**SEZIONE DI TESTO**:
========================

"LA MIA VITA E’ LEGATA A FILO DOPPIO CON QUELLA DELLO SHERPA": MAX CARIA VERSO IL CHO OYU

Max Caria


di Paolo Salvatore Orrù

Il tempo scorre velocemente, vagabondi i pensieri percorrono le piste più imprevedibili, mentre la mente tenta di allontanare i tormenti dell’attesa. Ciò nonostante, Max Caria, l’alpinista sardo che a giorni affronterà il Cho Oyu, la sesta vetta per altezza della Terra, ci dice di essere tranquillo. “Mi sento in forma, credo che con qualche giorno di adattamento al clima in più sarò al cento per cento, poi si va, non vedo l’ora”.

Campo base – Nel campo base avanzato, sistemato a 5700 metri, le giornate passano serene. “Abbiamo un cuoco bravissimo”, rivela il giovane oristanese: “Con i pochi ingredienti che ha a disposizione non ci fa mancare nulla”. Va a gonfie vele, oltre che l’acclimatamento, anche il rapporto con Dawa, lo sherpa che l’accompagnerà lungo il percorso che gli dovrebbe consentire di raggiungere la vetta della “Dea Turchese”. Da buon italiano, qualcosa manca, “mi si stringe un nodo alla gola ogniqualvolta penso a Claudia e Lorenzo: mia moglie e mio figlio, la mia famiglia, mi mancano tantissimo”.

========================

**ESTRATTI DEL MATERIALE**:
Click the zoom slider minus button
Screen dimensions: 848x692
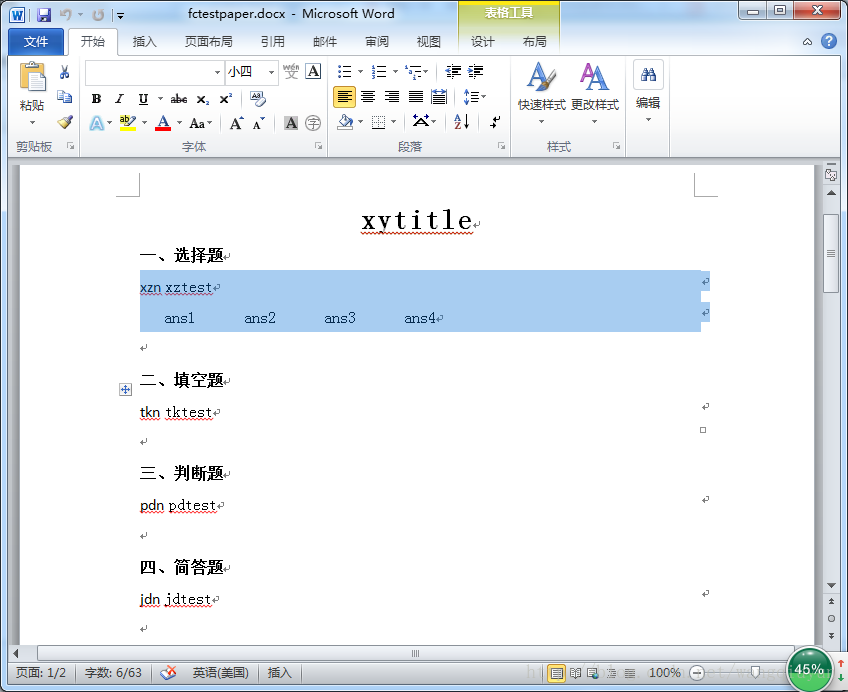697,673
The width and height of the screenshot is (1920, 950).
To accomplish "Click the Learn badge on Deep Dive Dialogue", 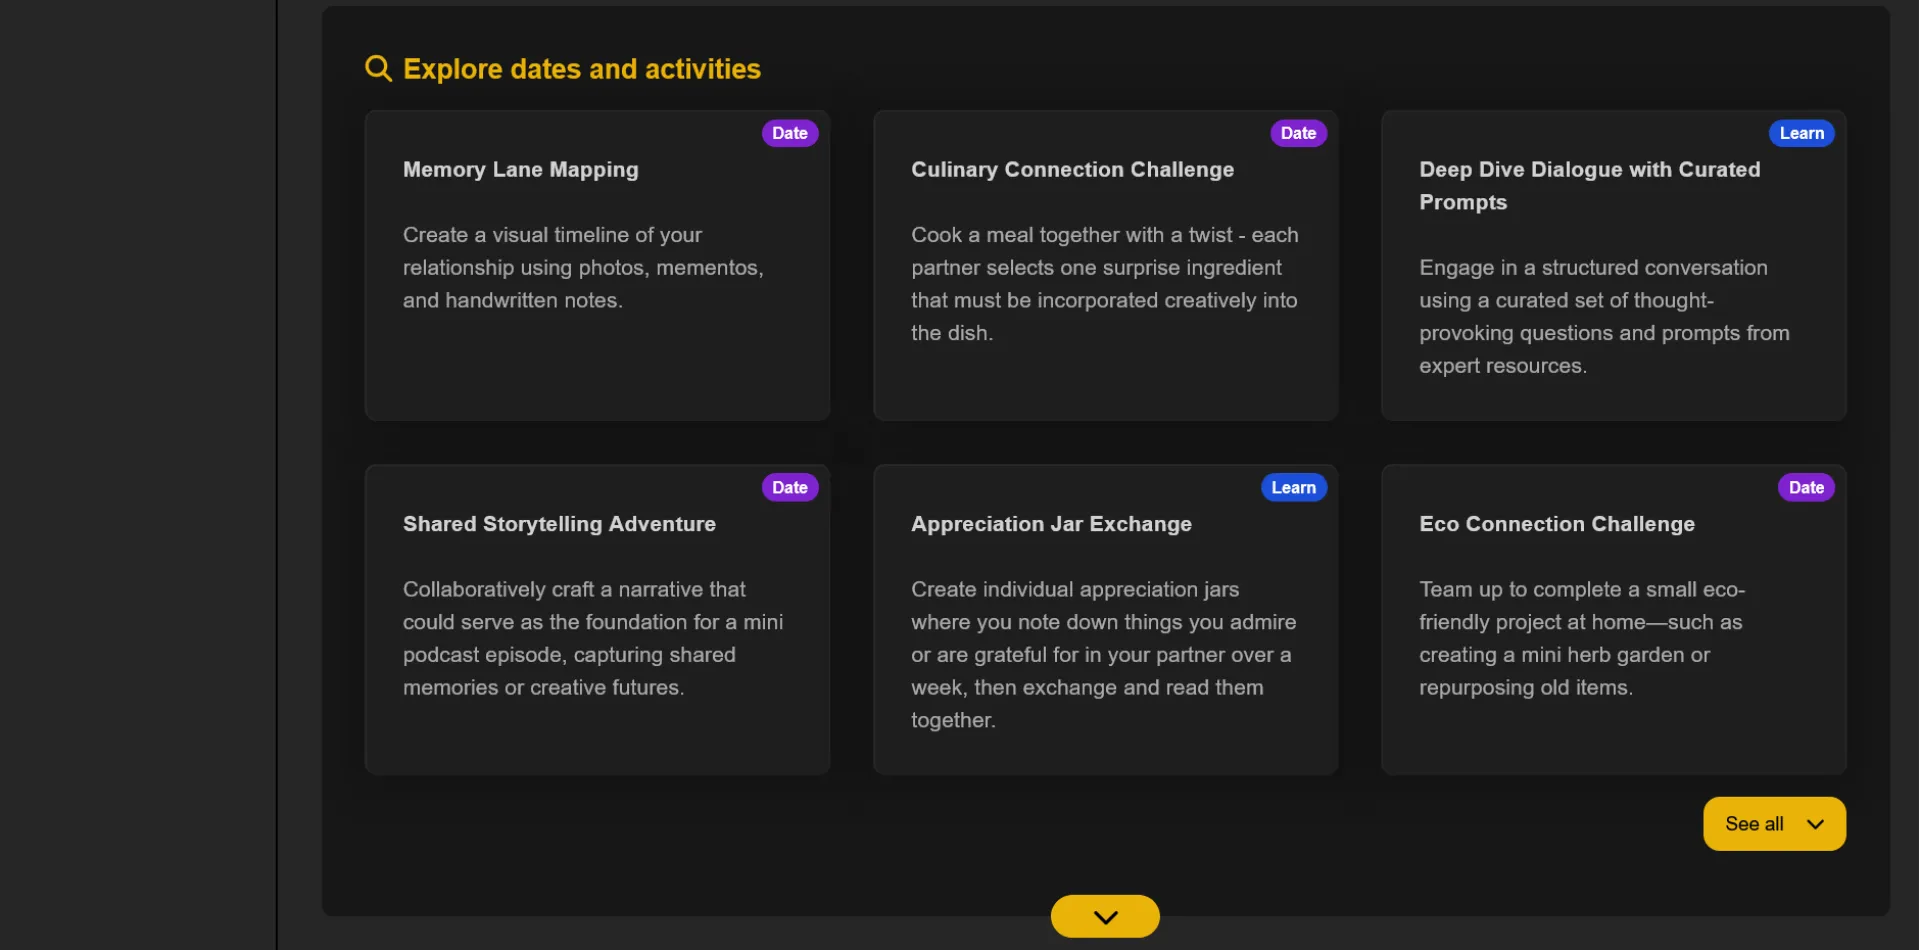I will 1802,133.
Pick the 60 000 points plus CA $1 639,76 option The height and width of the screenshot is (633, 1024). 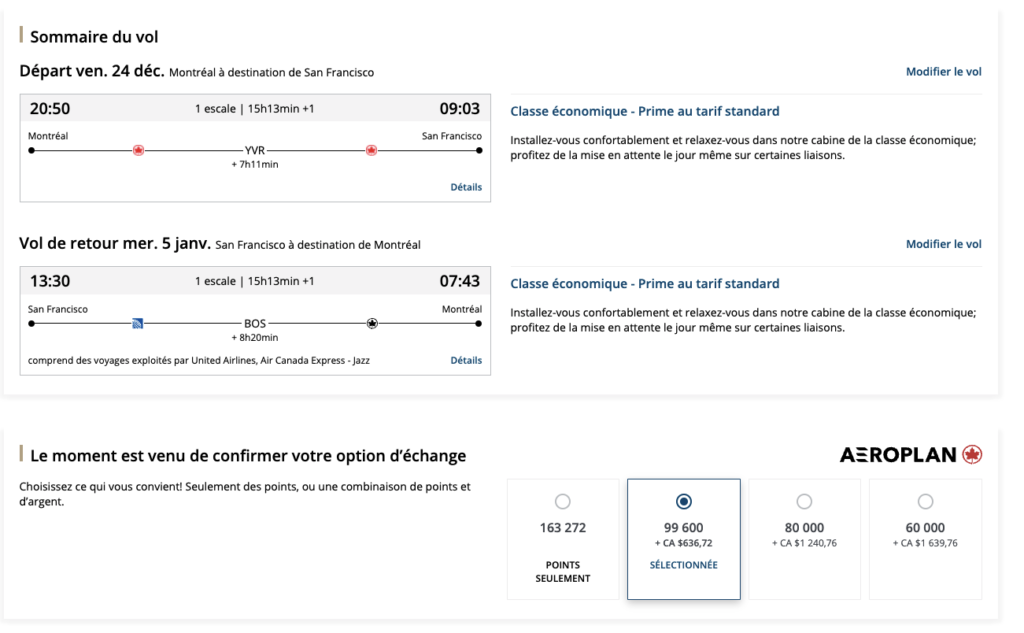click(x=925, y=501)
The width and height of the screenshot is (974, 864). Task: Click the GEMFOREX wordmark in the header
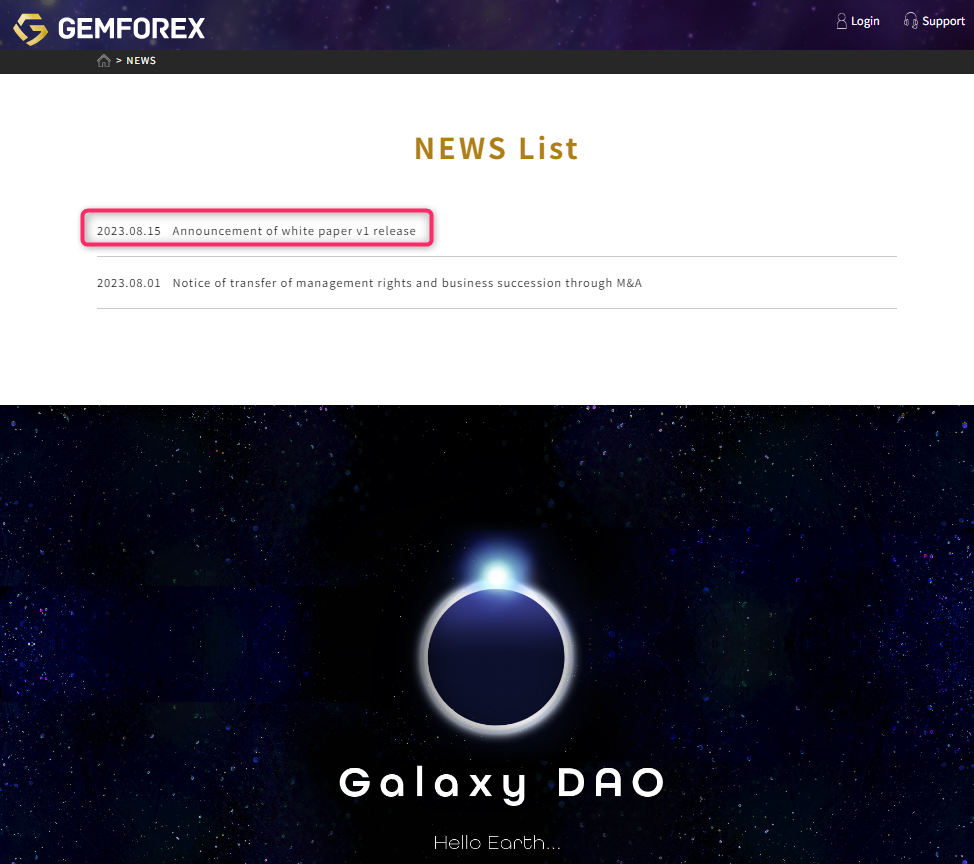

========================

**APPLICA QUANTO LETTO**:
1. Secondo l'articolo su Max Caria e il Cho Oyu, a quale altitudine si trova il campo base avanzato?
2. Continua l'articolo su Max Caria e il Cho Oyu dopo la sua ultima frase.

**ESITI DELLE ATTIVITÀ**:
1. A 5700 metri.

2.
Lo sherpa – Un pensiero particolare Max lo dedica a Dawa, del resto non può essere altrimenti: il successo di una spedizione molto spesso dipende dalla guida. “Gli sherpa, oltre ad essere persone sensibilissime, conoscono, in modo quasi innato, il loro mestiere”. Certo, quando l’alpinista sardo l’ha visto per la prima volta a Kathmandu, nel Nepal centrale, ha indugiato perplesso: gli sherpa, agli occhi degli occidentali, sembrano sempre troppo piccoli e sembrano sempre troppo deboli. 

In azione – Malgrado ciò, “quando li vedi in azione negli impervi sentieri delle montagne più alte del mondo capisci di che pasta sono fatti: ci mettono meno di una giornata per portare a termine un percorso che un Occidentale compie in tre”. Uomini nati per lavorare in un’altra dimensione, uomini fortissimi in grado di trasportare per decine e decine di chilometri 70 chili di peso. Roba da schiantare un cavallo.

Il clima – Ma non è loro unica dote: “Sanno prevedere il tempo: lo intuiscono leggendo, come se fossero le pagine di un libro, la neve, il vento, le nuvole”. Doti che forse hanno acquisito dal DNA dei loro progenitori, senza questa sensibilità la loro nazione molto probabilmente non sarebbe mai esistita. Fra queste vette, sono loro gli angeli custodi della vita di un alpinista. “Se dicono che non si può più andare avanti bisogna obbedire, se dicono che bisogna tornare indietro bisogna obbedire”.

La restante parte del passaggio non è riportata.